Blockstack’s main JavaScript package blockstack.js has been central to all Blockstack apps built since its debut. The platform has been evolving continuously and as new features are added, libraries out grow the original scope. A host of major recent changes to the platform, including the recent release of Connect, Stacks 2.0 Transactions Library, an updated CLI, Stacks 2.0 Testnet have prompted us to revisit the structuring of the developer libraries.

We’re proposing the creation of a Stacks mono repo which will contain almost everything a developer needs to build on the Stacks platform. The objective is to make it easy to understand what the packages do by clearly separating them by use case. Under the hood, we’ll be utilizing existing blockstack.js code and new libraries. This will also reduce the amount of unused code included by developers as not every Blockstack app makes use of the entire suite of tools.

As part of this change. we propose splitting the blockstack.js library into the following 4 packages:

Auth

A package that contains all functions relating to authentication. The API will be updated to support new implementations of authenticators. Functions depending on a legacy Blockstack browser will be dropped in favour of Connect. If your app already makes use of Connect, no changes are required.

Storage

All storage and Gaia related functions, including Collections.

Profile

API used by authenticators to manipulate user profiles on BNS. Most apps do not make use of this.

Encryption

Common encryption functions used across the platform.

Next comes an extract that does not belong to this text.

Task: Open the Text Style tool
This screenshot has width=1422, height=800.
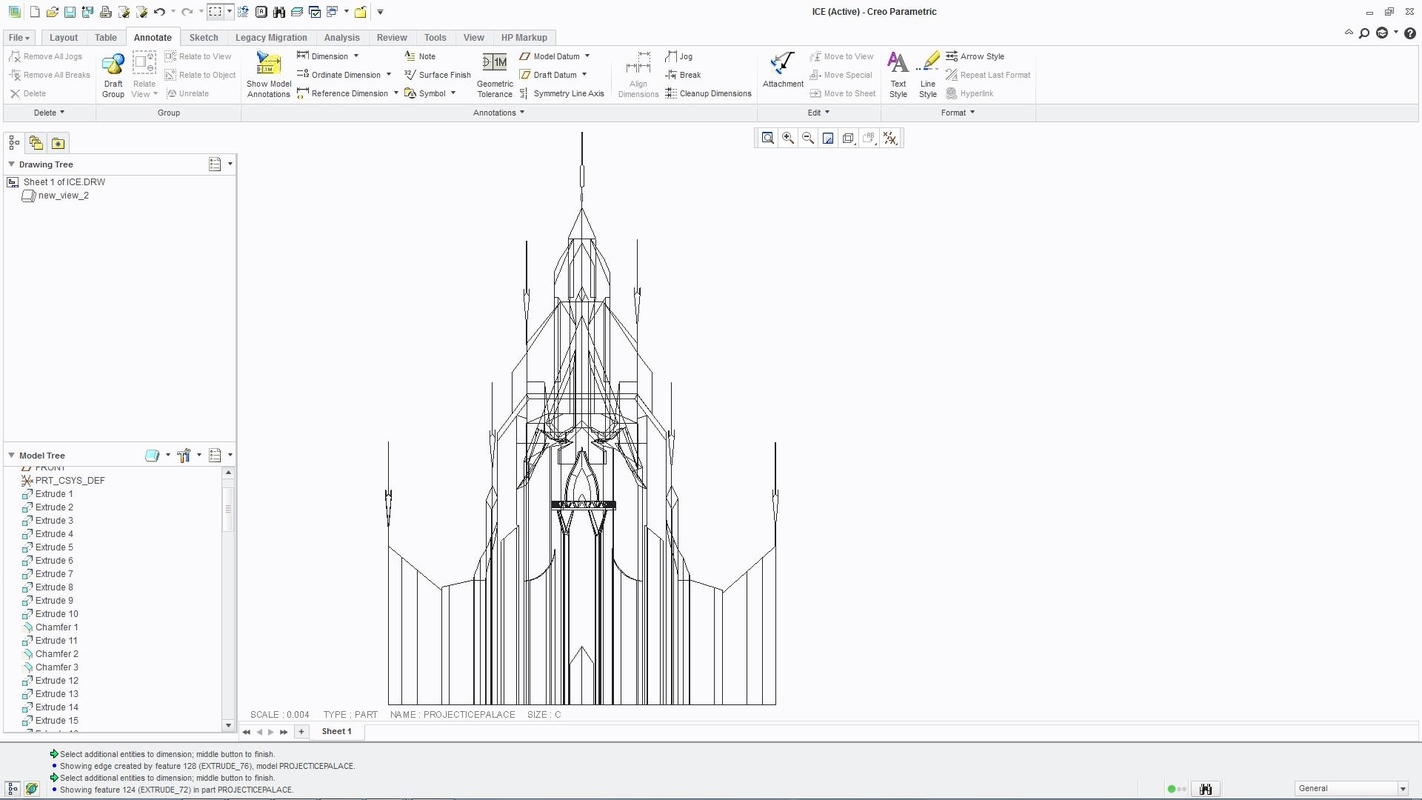Action: tap(898, 64)
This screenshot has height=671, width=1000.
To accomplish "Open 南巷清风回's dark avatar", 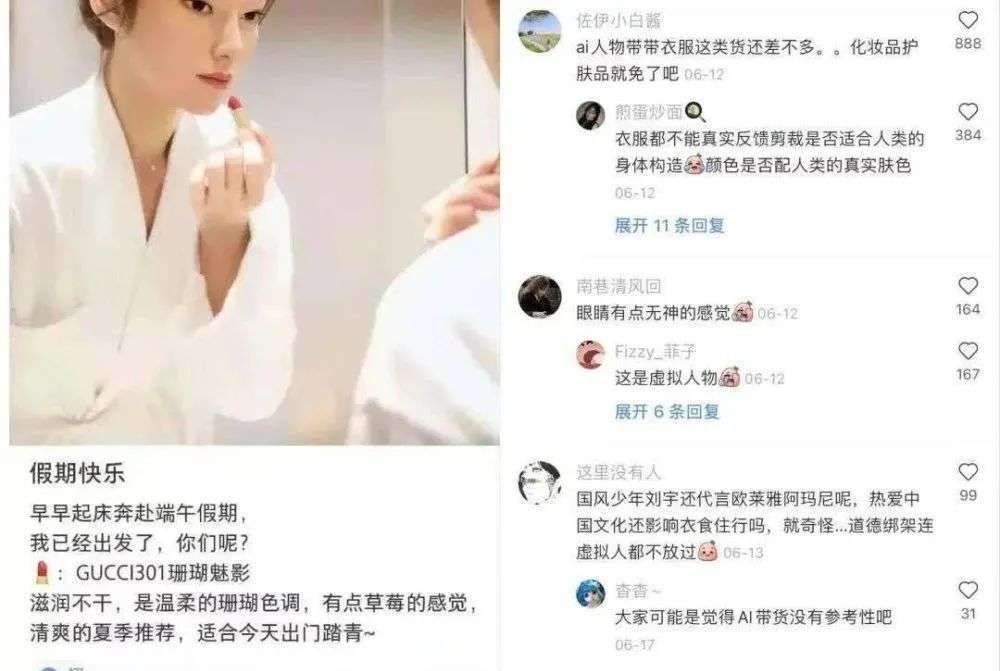I will (x=540, y=296).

Additionally, we propose adding the following packages to the mono repo:

Keychain

Generation and manipulation of keys and wallets for Stacks 2.0. This package will merge overlapping logic from blockstack.js, the stacks-transactions library and the ux/keychain library.

Transactions

API for constructing Stacks transactions. This is essentially moving the stacks-transactions library into the new repo structure.

Network

API for communicating with Stacks nodes including fee estimation, transaction broadcasting, transaction status and etc.

CLI

This package will be a redesigned unified Stacks command line interface that represents the developer’s main entry point to the Stacks ecosystem. This is a planned project that we’ll have more details on soon.

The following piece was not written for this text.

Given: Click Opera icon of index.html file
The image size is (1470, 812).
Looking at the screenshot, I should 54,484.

What does this change for developers?

The main change for developers would be imports. For example:

Current:

import { userSession } from 'blockstack'

Proposed:

import { userSession } from '@blockstack/auth'

We expect most API method names to remain the same so no changes are required in your code beyond the import statements.

Rationale

The rationale is two fold, first the libraries you currently need to build on Blockstack are spread across multiple repositories and some have overlapping functionality. For example, logic dealing with key pair generation exists in blockstack.js, stacks-transactions and keychain. This is confusing and does not provide for a great developer onboarding experience. The mono repo will bring all of these libraries into one repo and make it easier for developers to understand the dependency relationships and make it easier to find answers to problems.

Second, with this refactor, developers can choose which packages they need in their app and do not need to include unused modules. For example, apps typically do not need the profile functions included with blockstack.js. Apps that do not utilize smart contracts do not need to include the transactions and network modules. This helps reduce package sizes and improves app performance.

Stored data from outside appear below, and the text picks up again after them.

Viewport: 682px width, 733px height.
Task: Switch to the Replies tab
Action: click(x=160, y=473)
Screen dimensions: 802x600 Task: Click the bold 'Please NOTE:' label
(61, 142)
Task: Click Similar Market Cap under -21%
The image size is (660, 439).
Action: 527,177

As this is a major change to our developer tools, we wanted to get feedback from the community first. Please let us know what you think. Your input is greatly appreciated.

11 Likes

Great news - sounds much clearer! How will this relate to the ‘ux’ monorepo which has the browser extension and connect - will this stay where it is - does it overlap or fold into this mono repo?

I’d love to see this. Thanks @yukan! Will this coincide with a new release of “blockstack”? Also will the library be rename to “Stacks”, to align with the community rebrand. cc @jeffd

ie import { userSession } from '@stacks/auth' ???

looks good to me. stacks-node will remain separate, right?

The extension will remain as a separate repo. It may make sense for Connect to be part of the mono repo in the future but for now it will remain separate as well.

Yes

Those APIs are not exposed directly in the current SDK … consider this a request to have access to manipulating user profiles from user apps.

Currently there’s no way for apps to edit user profiles since that requires the master private key which apps do not have access to. I can imagine an API that goes through the authenticator like the new transaction signing API.